– А почему не спишь?
– Потому что дежурю возле тебя…
– Ага…
Я вздохнула с облегчением: биллиард перестал угрожать мне. В эту ночь я заснула спокойно – впервые за долгое время.
Через десять дней я поднялась с постели. Сперва мне никак не удавалось привыкнуть к новому виду Луции. Она показалась мне теперь совершенно иной: еще более худой, высокой и взрослой. И выражение ее похудевшего личика тоже было другим. Не меньшее удивление вызывала во мне также долговязая серая фигура панны Янины, о существовании которой я совершенно забыла за время своей болезни.
Она приветствовала мое выздоровление голосом, преисполненным горечи и упрека:
– Много, очень много огорчений принесла ты нам, Таля, не говоря уже о хлопотах, которые твоя болезнь доставила госпоже баронессе.
В ее холодном взгляде чувствовались порицание и укор. В нем я читала слова: «Нехорошая ты девочка! Бог сниспослал тебе наказание за то, что ты, не обращая внимания на запрещение, забралась в ту часть парка, которая предназначена провидением исключительно для старшей ясной пани и ее семьи…»
О посещении усадьбы ксендзом-бискупом я узнала от Луции только то, что его преосвященство, покидая дворец, сказал толпе пострадавших от наводнения, собравшейся возле ворот, несколько вдохновенных слов о милосердии божьем, которое испытывают на себе все люди. Раздав детям образки, освященные в Риме, он отбыл в соседнюю усадьбу.

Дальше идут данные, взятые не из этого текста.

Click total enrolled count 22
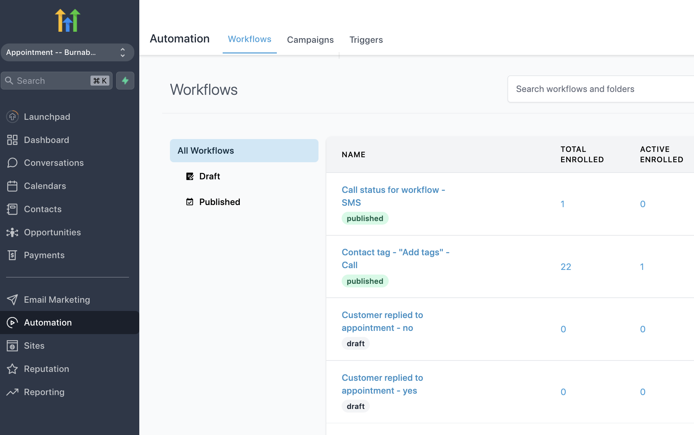Viewport: 694px width, 435px height. click(566, 267)
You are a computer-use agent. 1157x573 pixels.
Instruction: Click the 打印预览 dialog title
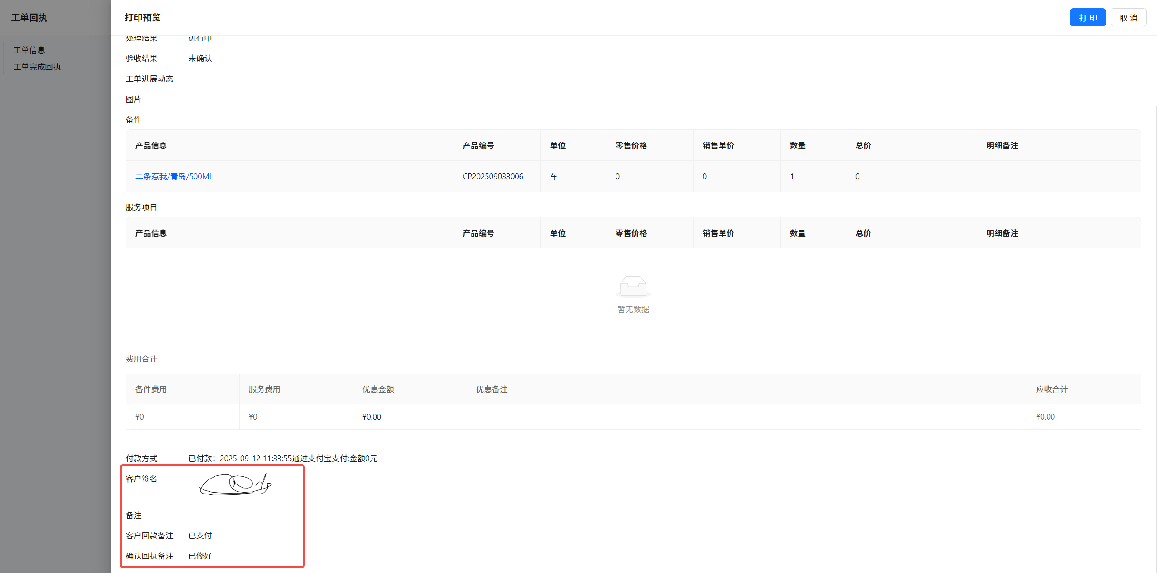[x=143, y=18]
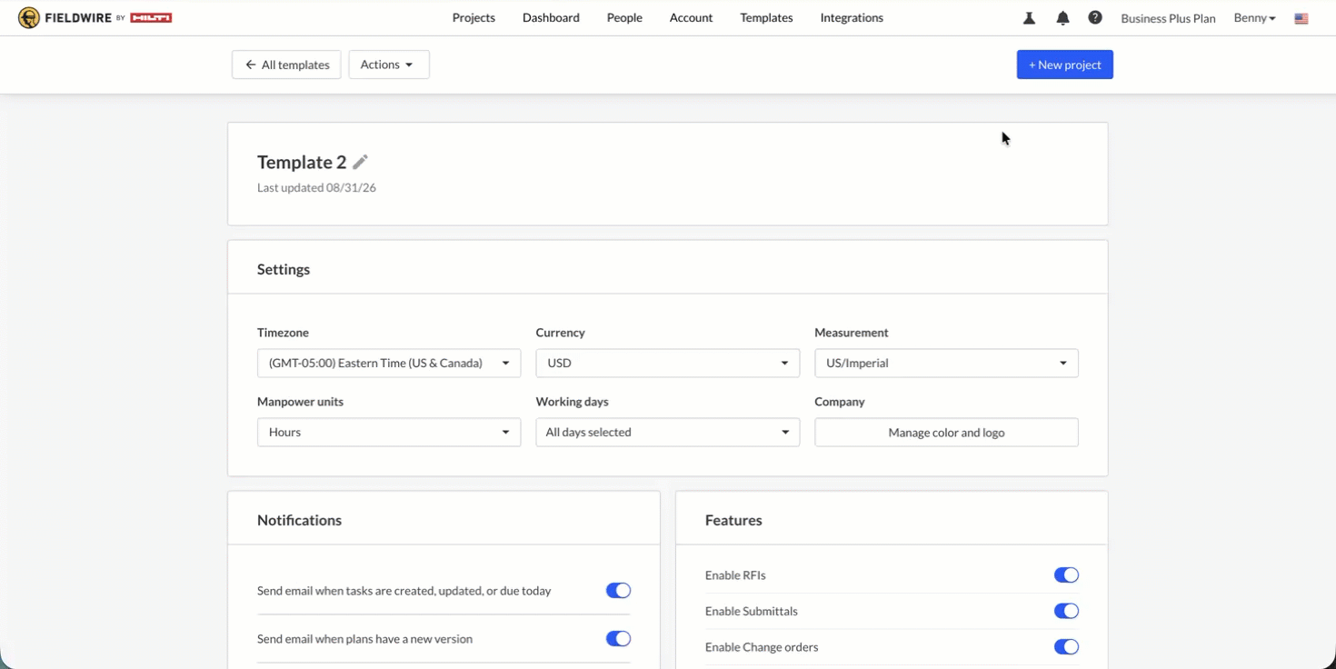Switch off Enable Change orders
The width and height of the screenshot is (1336, 669).
point(1066,647)
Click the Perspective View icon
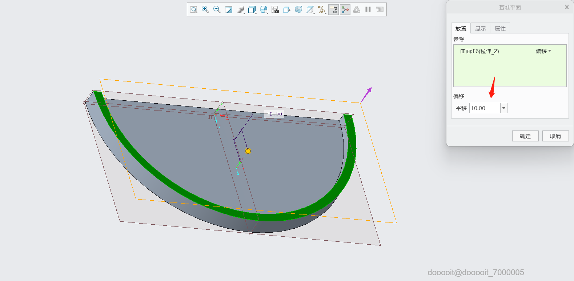574x281 pixels. tap(298, 9)
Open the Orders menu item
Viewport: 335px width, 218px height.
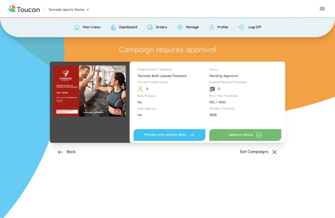point(161,27)
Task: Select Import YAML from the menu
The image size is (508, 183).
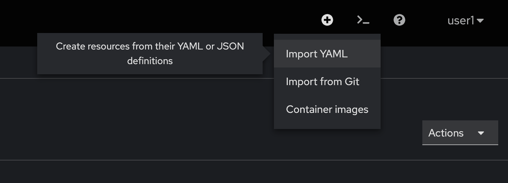Action: point(327,54)
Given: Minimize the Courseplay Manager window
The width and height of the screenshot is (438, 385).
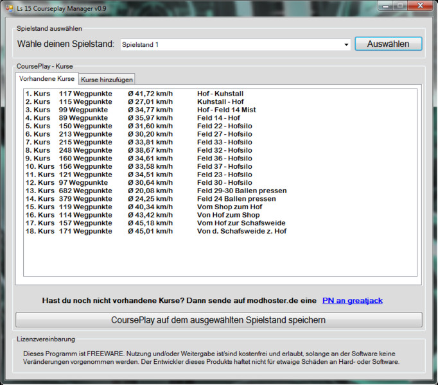Looking at the screenshot, I should click(x=385, y=6).
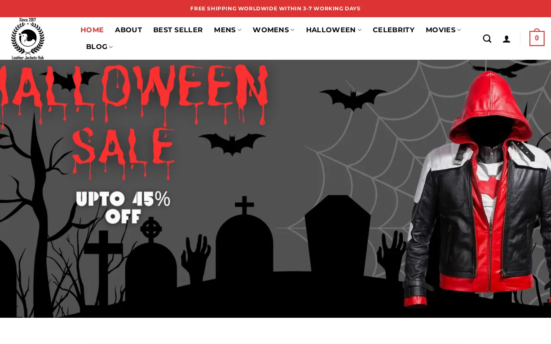Open the BEST SELLER menu item
Image resolution: width=551 pixels, height=344 pixels.
tap(178, 30)
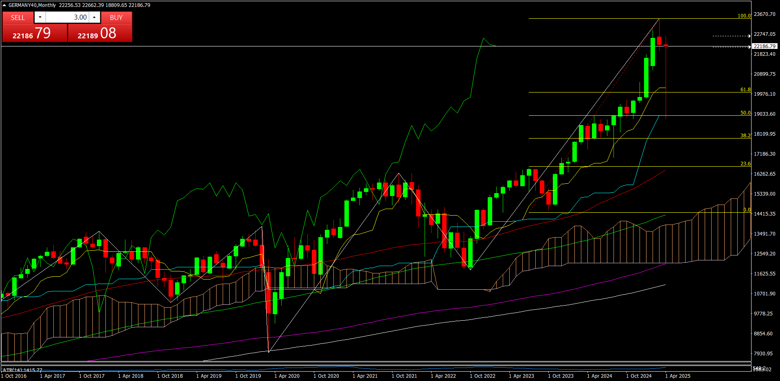Collapse the one-click trading panel triangle
This screenshot has height=381, width=780.
[x=4, y=5]
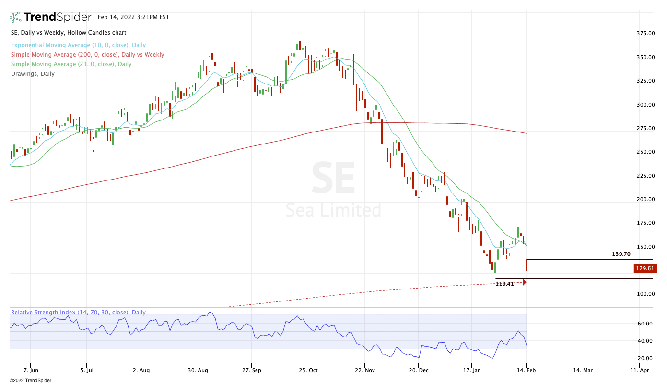Click the large SE watermark ticker
667x385 pixels.
333,178
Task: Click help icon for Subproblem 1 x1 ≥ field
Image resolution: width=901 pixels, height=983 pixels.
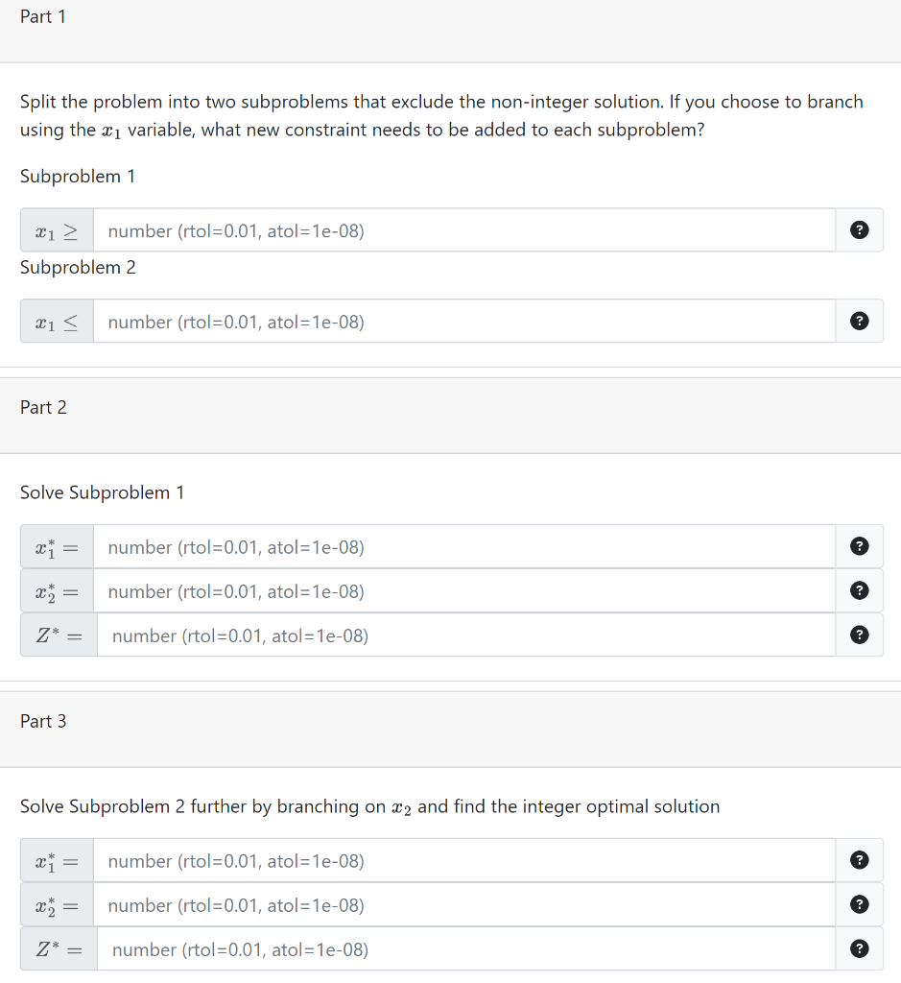Action: coord(859,230)
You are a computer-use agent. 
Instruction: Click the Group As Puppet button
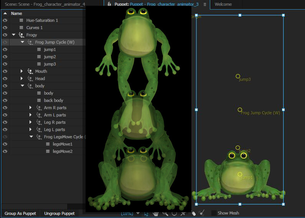[20, 213]
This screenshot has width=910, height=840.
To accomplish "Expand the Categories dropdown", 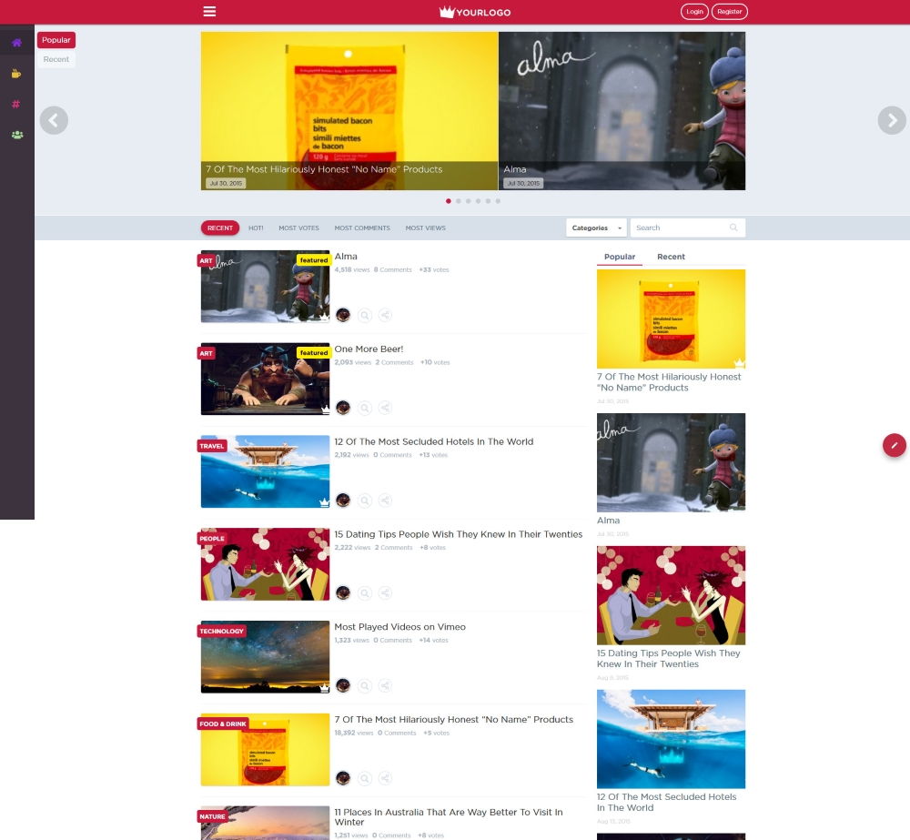I will click(x=597, y=228).
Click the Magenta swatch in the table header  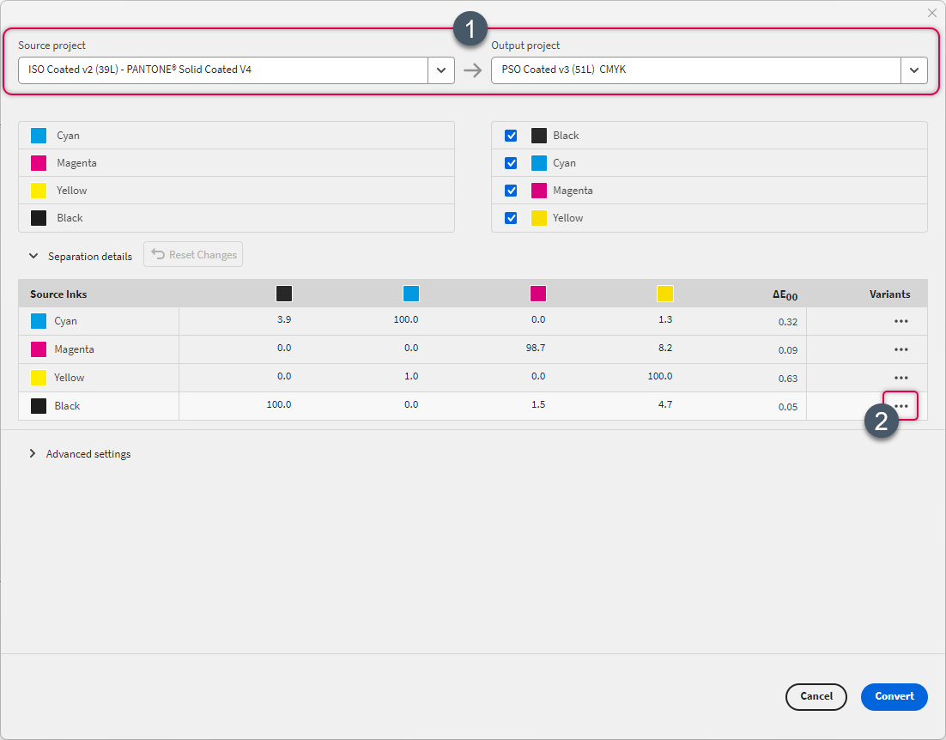click(x=538, y=294)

Во время моего выздоровления пришла осень, холодная, хмурая, с порывистыми ветрами. Газоны стали красными от покрывших их толстым слоем листьев, низкие тучи висели над лугами, с которых белыми струйками поднимались вверх дымки от многочисленных пастушьих костров.
Приближался день нашего отъезда. Панна Янина теперь часто приглашала нас к себе в комнату и рассказывала о своих школьных годах.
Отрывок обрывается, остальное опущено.